In the second stage, the visual pathway is removed by closing the eyes, known as a "sharpened Romberg". If the proprioceptive and vestibular pathways are intact, balance will be maintained. But if proprioception is defective, two of the sensory inputs will be absent and the patient will sway then fall.

The sharpened Romberg does have an early learning effect that will plateau between the third and fourth attempts.

+ve Romberg

Romberg's test is positive in conditions causing sensory ataxia such as:

  • Conditions affecting the dorsal columns of the spinal cord, such as tabes dorsalis (neurosyphilis), in which it was first described.
  • Conditions affecting the sensory nerves (sensory peripheral neuropathies), such as chronic inflammatory demyelinating polyradiculoneuropathy (CIDP).
  • Friedreich's Ataxia

Meningeal Syndrome (Meningism)

Meningism is the triad of nuchal rigidity (neck stiffness), photophobia (intolerance of bright light) and headache.
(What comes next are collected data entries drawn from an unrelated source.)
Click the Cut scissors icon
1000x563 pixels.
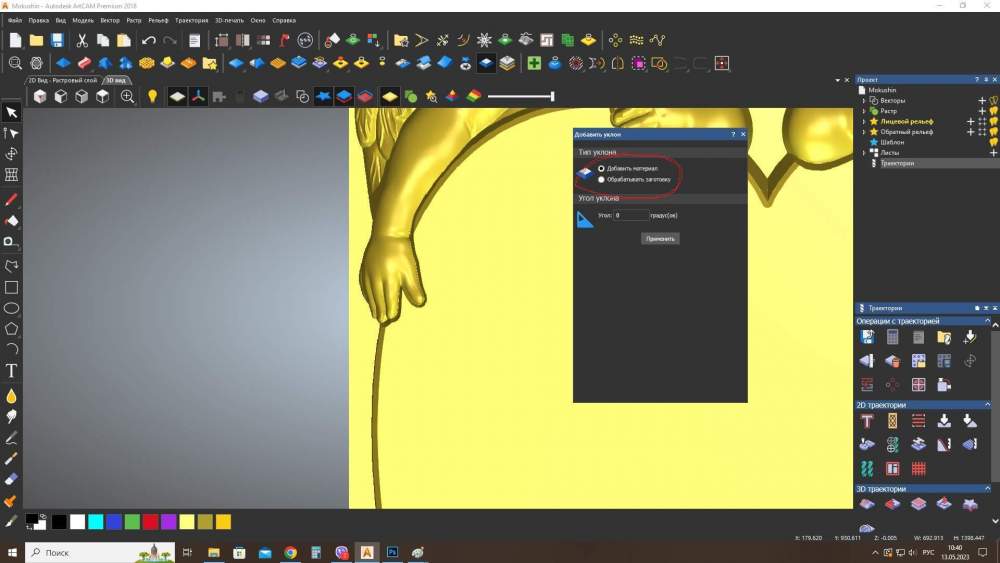click(82, 41)
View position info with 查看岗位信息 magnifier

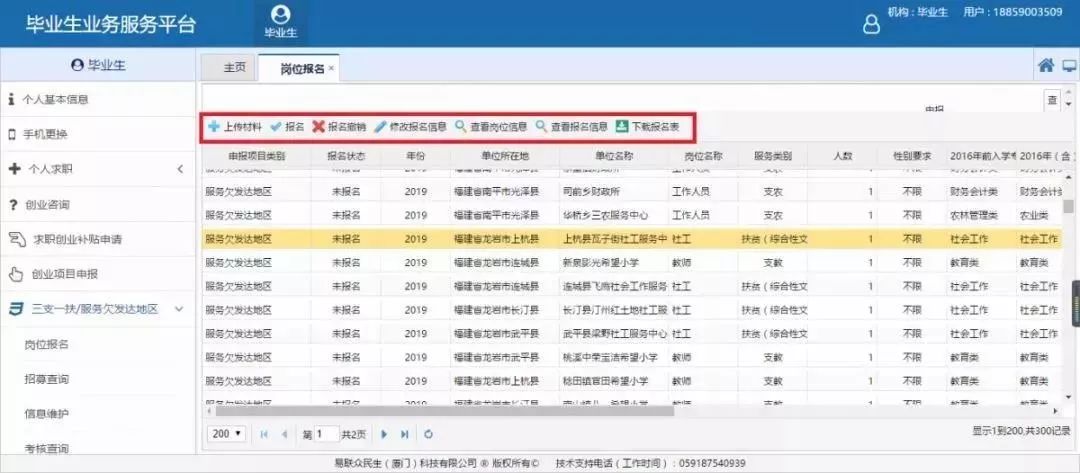click(x=460, y=127)
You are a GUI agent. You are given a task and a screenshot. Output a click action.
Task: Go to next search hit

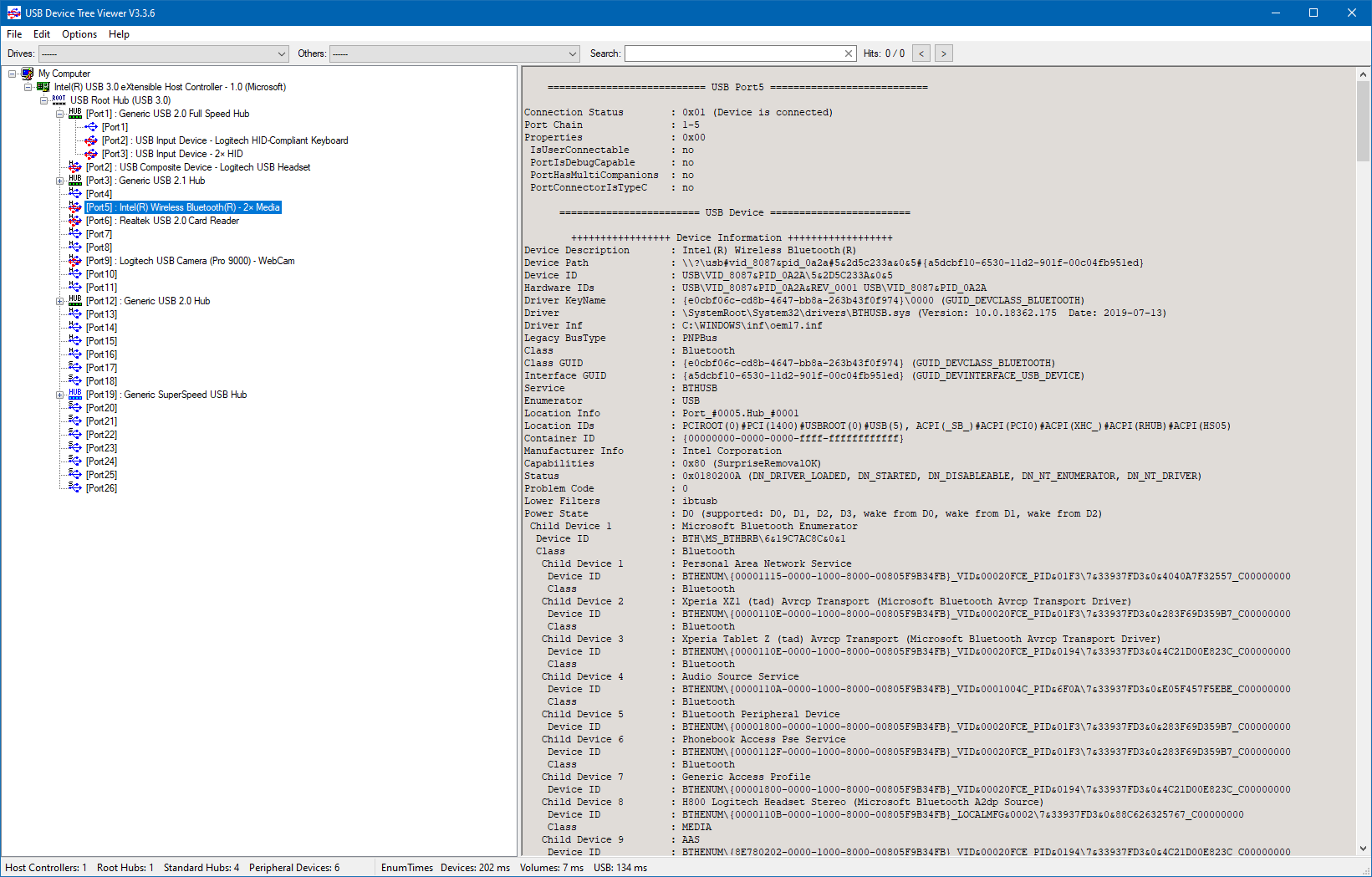click(x=944, y=54)
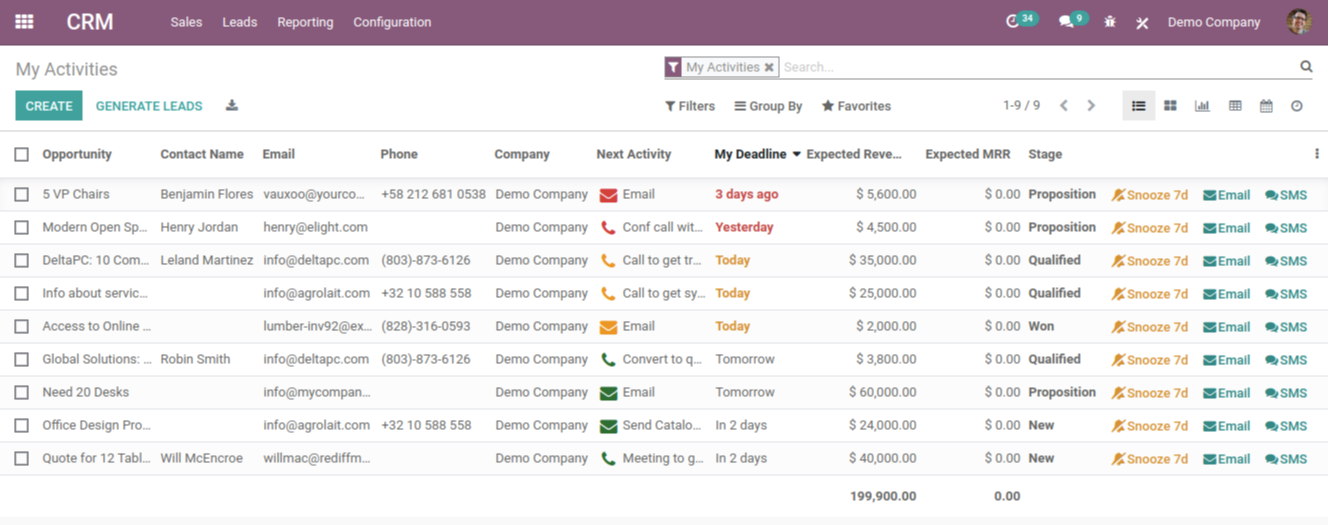Viewport: 1329px width, 525px height.
Task: Open the Reporting menu
Action: [305, 22]
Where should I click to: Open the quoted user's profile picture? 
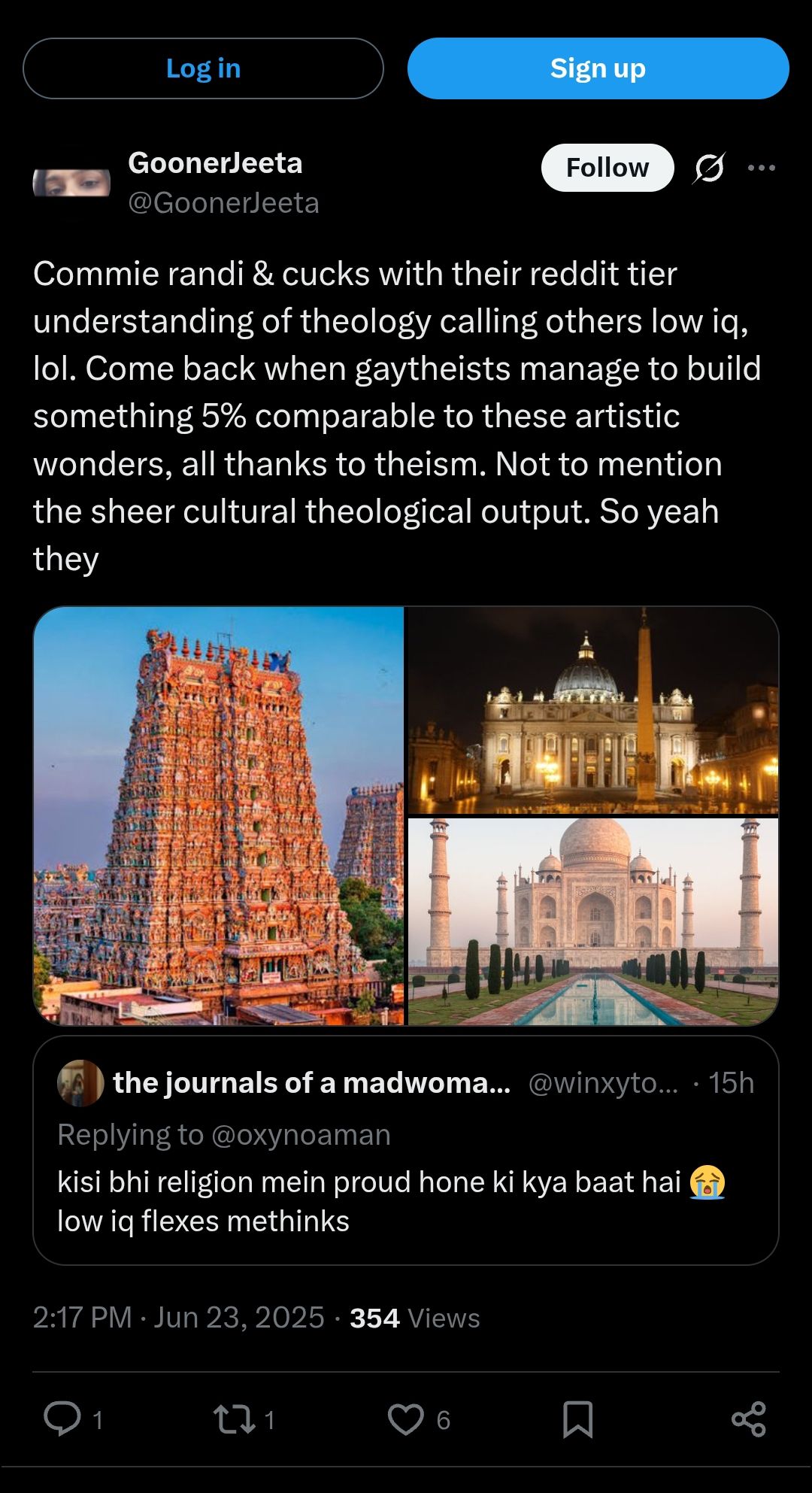coord(80,1083)
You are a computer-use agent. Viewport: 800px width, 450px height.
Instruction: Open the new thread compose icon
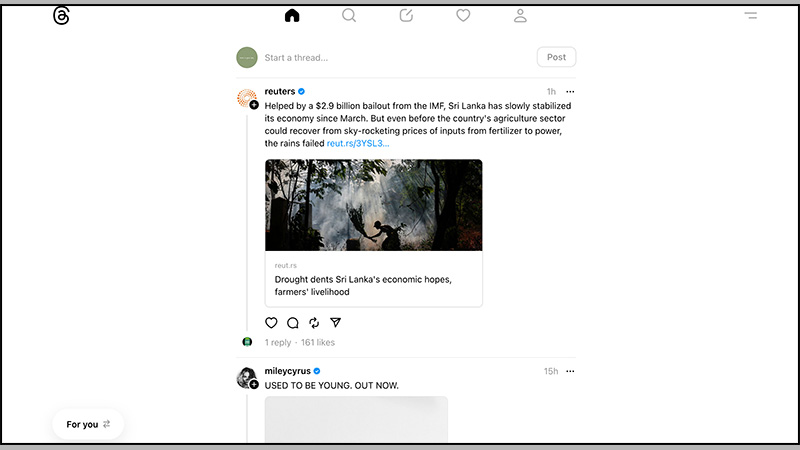pyautogui.click(x=406, y=16)
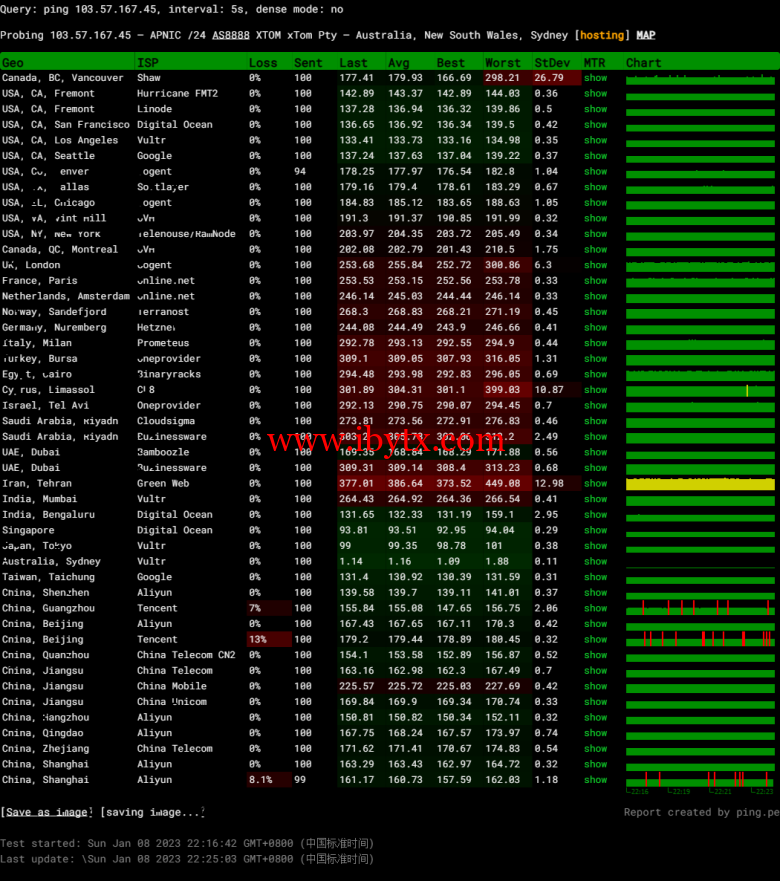The width and height of the screenshot is (780, 881).
Task: Click show MTR for Jiangsu China Mobile row
Action: [596, 687]
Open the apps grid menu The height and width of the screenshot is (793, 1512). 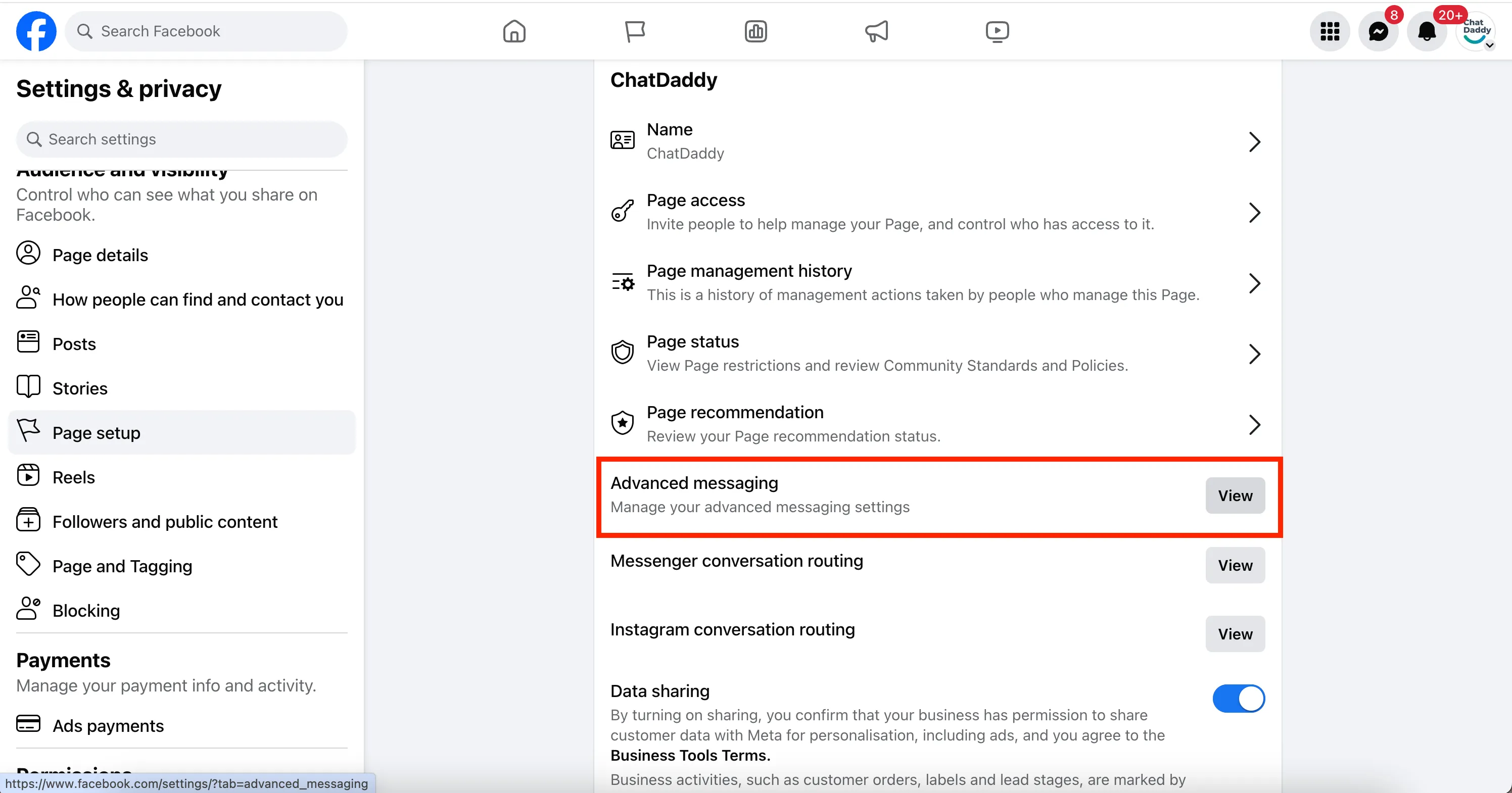pos(1330,31)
It is a sign of irritation of the meninges, such as seen in meningitis, subarachnoid hemorrhages and various other diseases. "Meningismus" is the term used when the above listed symptoms are present without actual infection or inflammation; usually it is seen in concordance with other acute illnesses in the pediatric population. Related clinical signs include Kernig's sign and three signs all named Brudzinski's sign.

The main clinical signs that indicate meningism are nuchal rigidity, Kernig's sign and Brudzinski's signs. None of the signs are particularly sensitive; in adults with meningitis, nuchal rigidity was present in 30% and Kernig's or Brudzinski's sign only in 5%.

Nuchal rigidity

Nuchal rigidity is the inability to flex the head forward due to rigidity of the neck muscles; if flexion of the neck is painful but full range of motion is present, nuchal rigidity is absent.

Kernig's sign

Kernig's sign (after Waldemar Kernig (1840-1917), a Baltic German neurologist) is positive when the leg is fully bent in the hip and knee, and subsequent extension in the knee is painful (leading to resistance).[3]. This may indicate subarachnoid haemorrhage or meningitis. Patients may also show opisthotonus—spasm of the whole body that leads to legs and head being bent back and body bowed backwards.

Brudzinski's signs

Jozef Brodzinski (1874-1917), a Polish pediatrician, is credited with several signs in meningitis. The most commonly used sign (Brudzinski's neck sign) is the appearance of involuntary lifting of the legs in meningeal irritation when lifting a patient's head.

Other signs attributed to Brudzinski:

  • The symphyseal sign, in which pressure on the pubic symphysis leads to abduction of the leg and reflexive hip and knee flexion.
  • The cheek sign, in which pressure on the cheek below the zygoma leads to rising and flexion in the forearm.
  • Brudzinski's reflex, in which passive flexion of one knee into the abdomen leads to involuntary flexion in the opposite leg, and stretching of a limb that was flexed leads to contralateral extension.